Task to carry out: If an entry holds a picture, leave that picture out. Give everything else again exactly.
Top of Data supplied
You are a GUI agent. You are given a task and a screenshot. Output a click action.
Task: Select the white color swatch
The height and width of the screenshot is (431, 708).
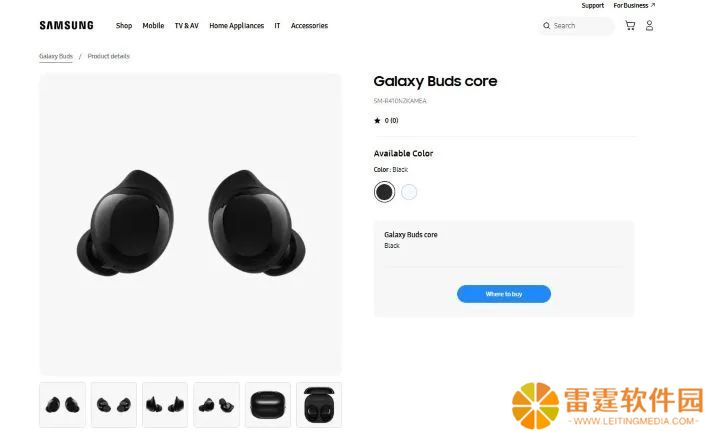[409, 192]
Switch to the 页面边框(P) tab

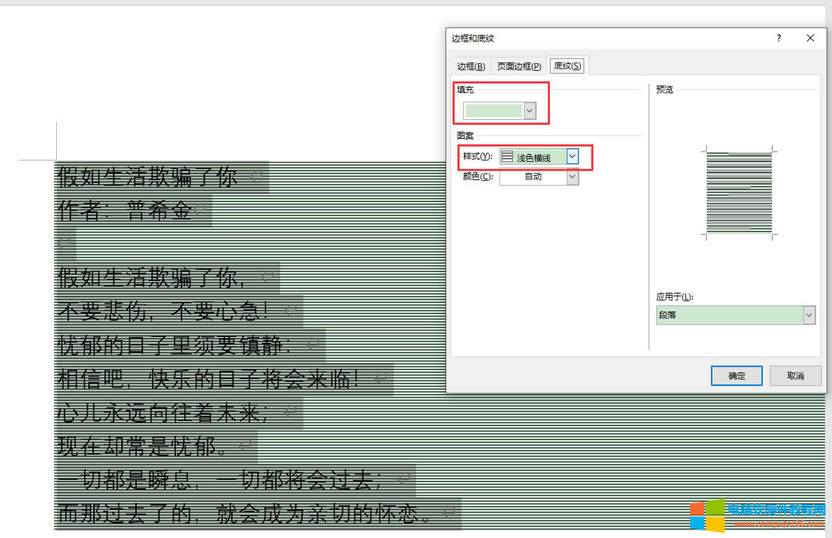click(519, 66)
Bottom of Data supplied
Solved exercise:
You are a GUI agent. You are given a task and a screenshot. Output a click action.
Task: Select the white color swatch
The height and width of the screenshot is (431, 708).
[409, 192]
Switch to the 页面边框(P) tab

click(519, 66)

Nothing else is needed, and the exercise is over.